_Page excerpt_
****************

The Taoist notion of the constant conveys this in various ways. Beginning with the first line of chapter 1:
The way possible to think, runs counter to the constant way,
… and ends straightforwardly with…
These two are the same coming out, yet differ in name.
The same, meaning dark and mysterious.
Dark and dark again, the multitude of wondrous entrance. #1
The way constant is without name. #32
Knowing harmony is called the constant.
Knowing the constant is called clear and honest. #55
Loss through death, of the way uses.
Again, consider evolution. It is loss though death above all that compels a species to evolve in any way that avoids this loss. Loss is the mechanism for evolution, but not only evolution on a grand scale. The experience of loss is also the primary ‘force’ that brings each creature to maturity. Beginning from day one, losses pile up throughout life. As one ages, actual loss through death of loved ones dear pulls us even deeper into our being. Loss through death awakens.

****************

_Supplied information_

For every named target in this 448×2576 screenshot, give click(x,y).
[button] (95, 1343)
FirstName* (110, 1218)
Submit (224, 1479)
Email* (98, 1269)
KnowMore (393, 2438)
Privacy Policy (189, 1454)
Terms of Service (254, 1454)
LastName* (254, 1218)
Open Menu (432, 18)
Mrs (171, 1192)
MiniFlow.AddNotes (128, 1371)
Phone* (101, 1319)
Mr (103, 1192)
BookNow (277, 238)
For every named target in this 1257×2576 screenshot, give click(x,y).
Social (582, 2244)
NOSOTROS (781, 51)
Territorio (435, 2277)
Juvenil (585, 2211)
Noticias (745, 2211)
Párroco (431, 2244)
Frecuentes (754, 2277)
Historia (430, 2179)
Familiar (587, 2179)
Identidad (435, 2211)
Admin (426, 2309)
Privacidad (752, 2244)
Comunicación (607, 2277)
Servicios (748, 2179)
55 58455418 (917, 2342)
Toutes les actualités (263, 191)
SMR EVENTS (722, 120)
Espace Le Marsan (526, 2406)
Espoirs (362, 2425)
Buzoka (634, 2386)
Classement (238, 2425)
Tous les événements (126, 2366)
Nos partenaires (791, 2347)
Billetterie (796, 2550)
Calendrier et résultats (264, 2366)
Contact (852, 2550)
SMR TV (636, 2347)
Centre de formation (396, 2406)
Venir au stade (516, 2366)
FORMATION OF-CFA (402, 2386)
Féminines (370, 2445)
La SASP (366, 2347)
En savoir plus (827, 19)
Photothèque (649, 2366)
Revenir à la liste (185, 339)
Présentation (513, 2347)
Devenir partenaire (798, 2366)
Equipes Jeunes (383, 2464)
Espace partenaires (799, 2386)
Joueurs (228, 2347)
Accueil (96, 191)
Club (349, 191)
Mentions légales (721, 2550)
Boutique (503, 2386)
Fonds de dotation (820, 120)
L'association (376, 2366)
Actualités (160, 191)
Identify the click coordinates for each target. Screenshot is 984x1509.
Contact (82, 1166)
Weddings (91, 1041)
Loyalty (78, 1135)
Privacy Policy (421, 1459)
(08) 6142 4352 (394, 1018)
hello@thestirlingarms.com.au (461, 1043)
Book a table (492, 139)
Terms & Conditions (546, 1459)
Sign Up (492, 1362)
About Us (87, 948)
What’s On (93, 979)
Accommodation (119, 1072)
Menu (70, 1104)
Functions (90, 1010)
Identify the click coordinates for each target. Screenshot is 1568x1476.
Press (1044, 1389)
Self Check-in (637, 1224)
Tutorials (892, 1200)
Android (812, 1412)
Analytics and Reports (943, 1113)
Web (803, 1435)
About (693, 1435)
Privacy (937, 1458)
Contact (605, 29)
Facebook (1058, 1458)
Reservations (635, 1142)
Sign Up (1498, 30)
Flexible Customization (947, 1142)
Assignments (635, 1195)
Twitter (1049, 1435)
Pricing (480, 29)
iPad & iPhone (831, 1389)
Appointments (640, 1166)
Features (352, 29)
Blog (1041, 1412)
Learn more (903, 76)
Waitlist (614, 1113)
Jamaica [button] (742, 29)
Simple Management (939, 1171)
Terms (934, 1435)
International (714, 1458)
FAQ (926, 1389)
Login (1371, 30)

****************

_Job A_
Decide whether each statement agrees with the passage on the Taoist constant, answering yes or no and quoting the words of the passage that settle it: (i) knowing harmony is called the constant; (ii) the constant way has a name; (iii) loss drives only evolution on a grand scale.
_Job B_
Carry on the passage on the Taoist constant, writing what comes after its final sentence, "Loss through death awakens."
The records have no connection to the passage on the Taoist constant.

_Output A_
(i) Yes: "Knowing harmony is called the constant."
(ii) No: "The way constant is without name."
(iii) No: "Loss is the mechanism for evolution, but not only evolution on a grand scale."

_Output B_
On a simple practical level, loss through death speaks to the recycling process in nature. Dead plants create wonderful compost that makes a garden grow and thrive.
All under heaven is born in having
Having is born in nothing.
If our imagination follows the trail of what appears to be solid and real, our insight will reach the subatomic level. Plunging still deeper, insight takes us to the illusion of matter. As Einstein put it, E=MC2. Energy = matter at the speed of light squared. Perhaps, to put it more in line with the ‘big bang’, as it were, this could be represented as M= E/C2. In other words, the big bang was pure energy that soon began coalescing into matter. But, what preceded energy’s big bang? It feels like the energy of the big bang popped out of nothing… a singularity of nothing. Nothing is much more subtle than just the idea of ‘no thing’. The Taoist nothing doesn’t depend on space, energy, or matter. This nothing is almost inconceivable to the human mind… beyond definition. And so why is it conceivable at all?
This is where quantum mechanics and more specifically the virtue of ‘non-locality’ help answer this conundrum. In the past, people attribute the enlightened powers of saint, seer, sages that had a special ability to see beyond. Quantum non-locality blows away that myth and allows us all to be ‘in the know’, so to speak.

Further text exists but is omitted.